Quand Jacques Bricheteau et moi fûmes assis :

— Vous n’avez donc, me dit ce singulier père, aucune répugnance à accepter la situation politique dont nous nous sommes occupés pour vous ?

— Au contraire, répondis-je, l’idée m’en avait d’abord étonné, mais je m’y suis rapidement fait, et j’ai exécuté avec soin, pour assurer le succès, toutes les prescriptions qui m’avaient été transmises.

— À merveille, fit le marquis en prenant sur sa table une tabatière d’or qu’il se mit à faire tourner dans ses doigts ; puis, après un moment de silence : Maintenant, ajouta-t-il, je vous dois quelques explications ; notre ami Jacques Bricheteau, s’il veut bien l’avoir pour agréable, va vous les donner.

Ce qui équivalait à l’ancienne formule royale : Mon chancelier vous dira le reste.

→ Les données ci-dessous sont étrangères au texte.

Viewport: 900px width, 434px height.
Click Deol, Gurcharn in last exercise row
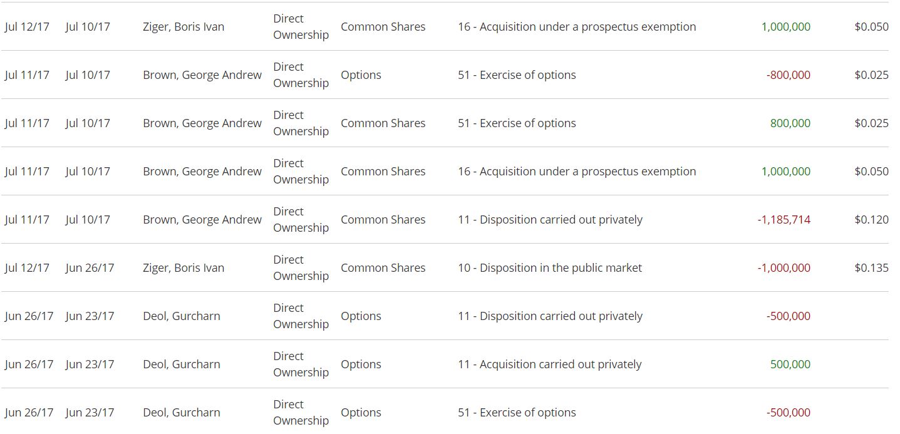click(x=182, y=413)
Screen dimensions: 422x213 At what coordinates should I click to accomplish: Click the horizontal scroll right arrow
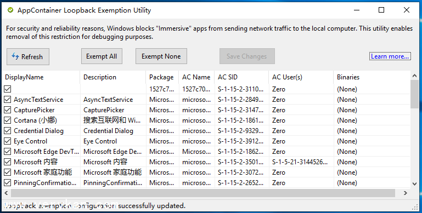406,193
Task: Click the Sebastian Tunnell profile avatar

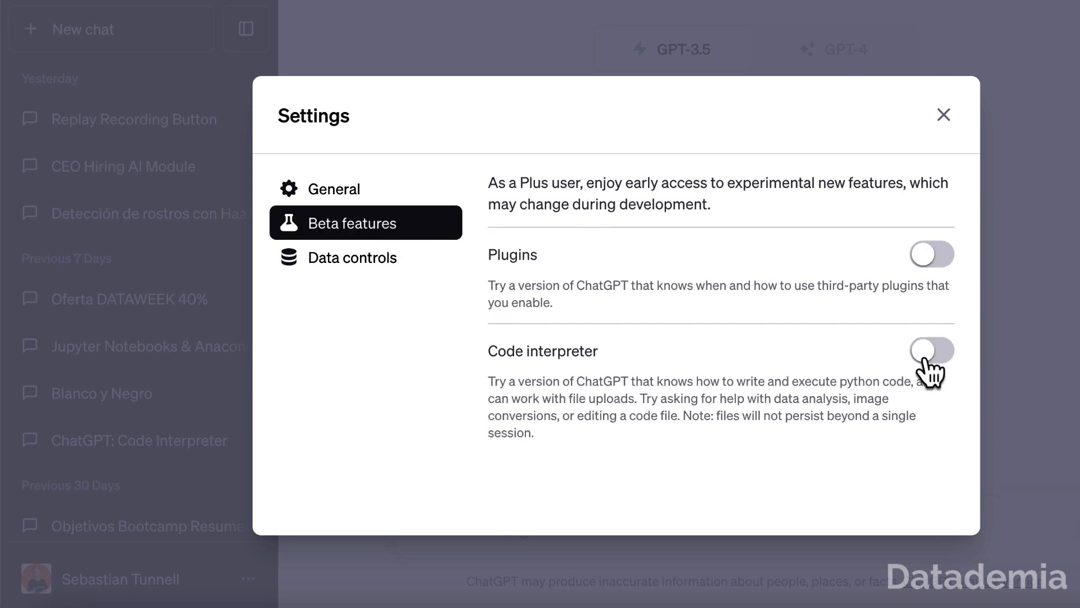Action: point(37,579)
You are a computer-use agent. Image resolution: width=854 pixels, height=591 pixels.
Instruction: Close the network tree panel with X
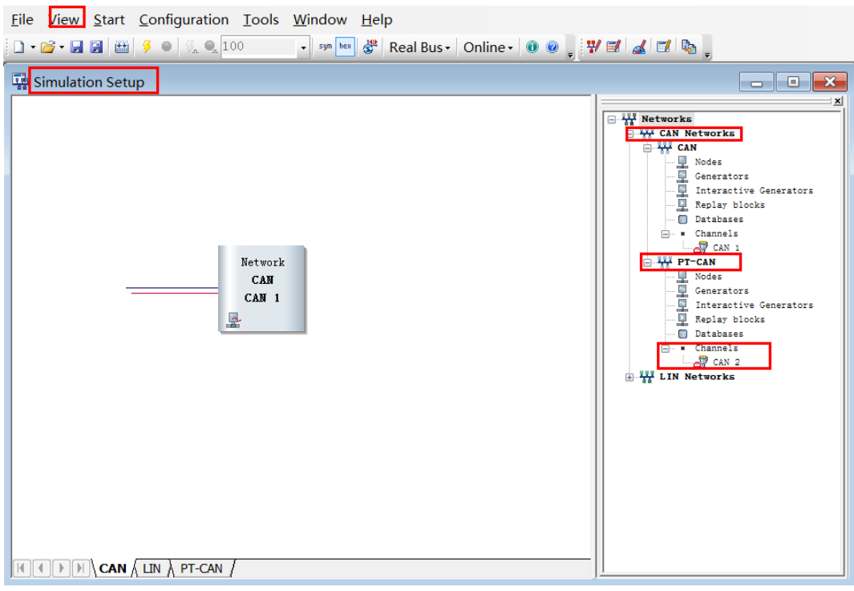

— Pour reprendre les choses à leur origine, dit Jacques Bricheteau, en acceptant la procuration qui venait de lui être passée, je dois d’abord, mon cher monsieur, vous faire savoir que vous n’êtes pas un Sallenauve direct. Revenu de l’émigration, aux alentours de 1808, monsieur le marquis, ici présent, fit, vers la même époque, la connaissance de votre mère, et, au commencement de 1809, vous deveniez le fruit de cette liaison. Votre naissance, vous le savez déjà, coûta la vie à votre mère, et, comme un malheur n’arrive jamais seul, peu après cette perte cruelle, monsieur de Sallenauve, compromis dans une conspiration contre le trône impérial, était forcé de s’expatrier. Enfant d’Arcis comme moi, monsieur le marquis voulait bien m’honorer de quelque amitié, et, au moment de son expatriation nouvelle, il me confia le soin de votre enfance ; ce soin, je l’acceptai, je ne dirai pas avec empressement, mais avec la plus vive reconnaissance.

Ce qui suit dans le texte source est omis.